When assessing how diversity can be an asset for born-global firms, it appears that diversity and its management are actively pursued by managers and their organizations with a genuine moral or equity rationale. Managing diversity seems to be embodied by a staunch corporate culture, supported within the organization by a holistic view, and is conveyed through managerial acts and philosophy. It is, therefore, combined into a unique corporate framework, crafted by values alignment, congruently serving as a base for performance reinforcement.
However, it seems that while genuinely imbued in all firms regardless of their countries of inception, diversity is strongly connected to the countries’ historical connection to diversity and the global nature of the firms’ activities. Indeed, in Canada and Australia, the diversity in the firms’ workforces comes naturally or by chance, whereas in France, diversity is not as naturally fostered, especially when looking at diversity in hiring and matching performances. Thus, born-global firms in France rely more on luck in recruiting and face fiercer competition for “real talent,” confronted as they are by the liability of their newness and attractiveness even within their home country in the absence of sound business track records.
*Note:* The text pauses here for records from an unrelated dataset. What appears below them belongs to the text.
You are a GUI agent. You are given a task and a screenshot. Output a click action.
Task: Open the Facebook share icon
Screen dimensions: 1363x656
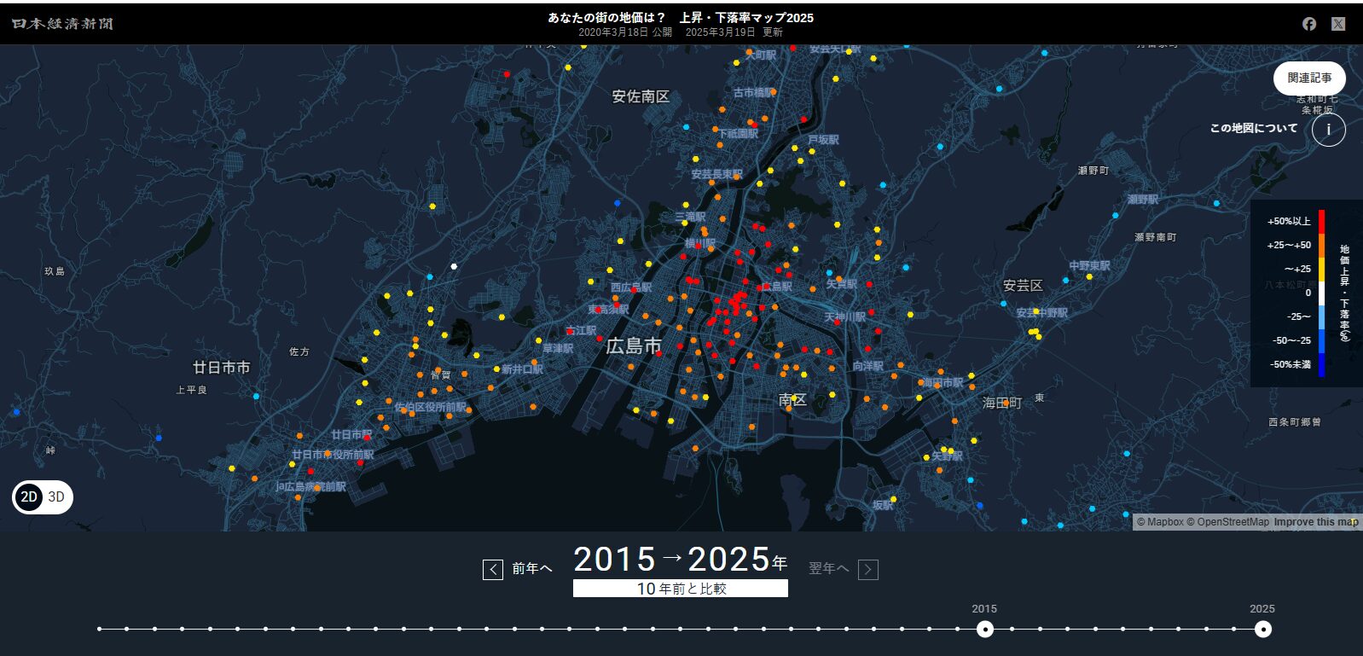click(1309, 24)
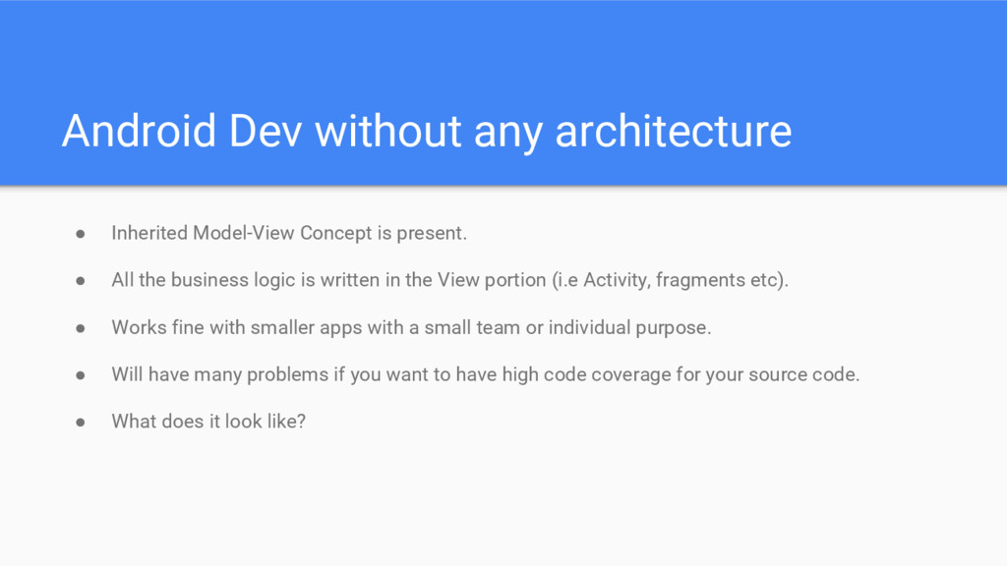Click the bullet dot before 'Will have many problems'
This screenshot has width=1007, height=566.
point(81,375)
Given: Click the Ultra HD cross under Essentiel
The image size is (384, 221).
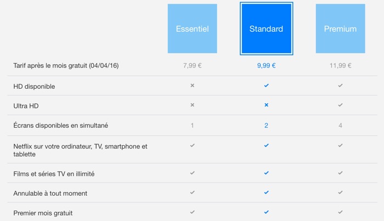Looking at the screenshot, I should pos(192,105).

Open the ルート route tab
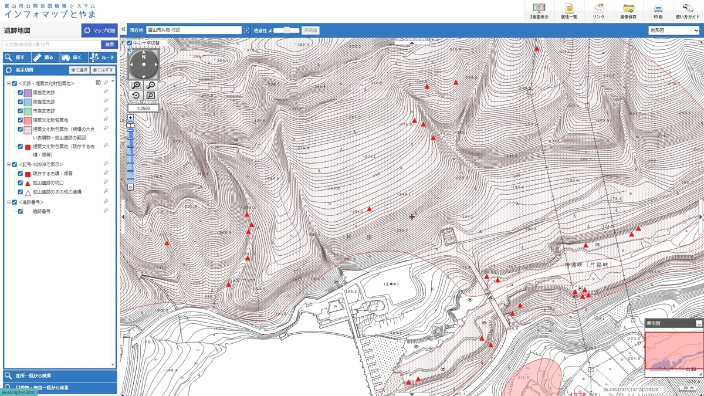pyautogui.click(x=102, y=57)
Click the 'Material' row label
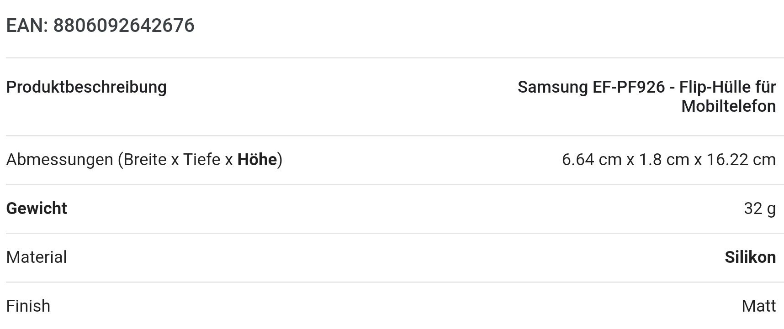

Furthermore, differences between geographic locations also impact how business owners and managers anticipate having to be global to compete. The sampled company executives noted a need to ensure that their firm’s holistic corporate frame encompassed business partners, affiliates, and foreign branches. They assessed this relational frame as representing a unique within- and cross-borders bonding organizational tool that is based on close relationships— relationships that border on friendship or even familial allegiance — across their whole organization. These relationships are therefore to be nurtured and leveraged for them to enlarge their business frame of reference, be inclusive of all stakeholders, and surpass cultural differences.
These findings confirmed the necessity for founders/managers to foster a team of non-clone employees performing as a group, the way diverse players perform in a rugby squad. Indeed, in those periods of many constraints, born global firms must know how to exploit and explore new capabilities to develop better cross-organizational creations of value in an environment of organized chaos. At their core, they possess a unique proficiency in creating new routines, continuously encountering changing situations, shaping a culture of adaptiveness, capabilities acquisition, and opportunity seizing, reinforced by a perceptive sense for diversity.
Author Bio: Laurent Dorey held positions in international business development for over two decades prior to starting his own consulting and teaching company, Add-Wise Conseils, which aims to share the best practices of international trade. He recently successfully defended his DBA Final Dissertation at the International School of Management and now aims at pursuing a further academic career in France and abroad.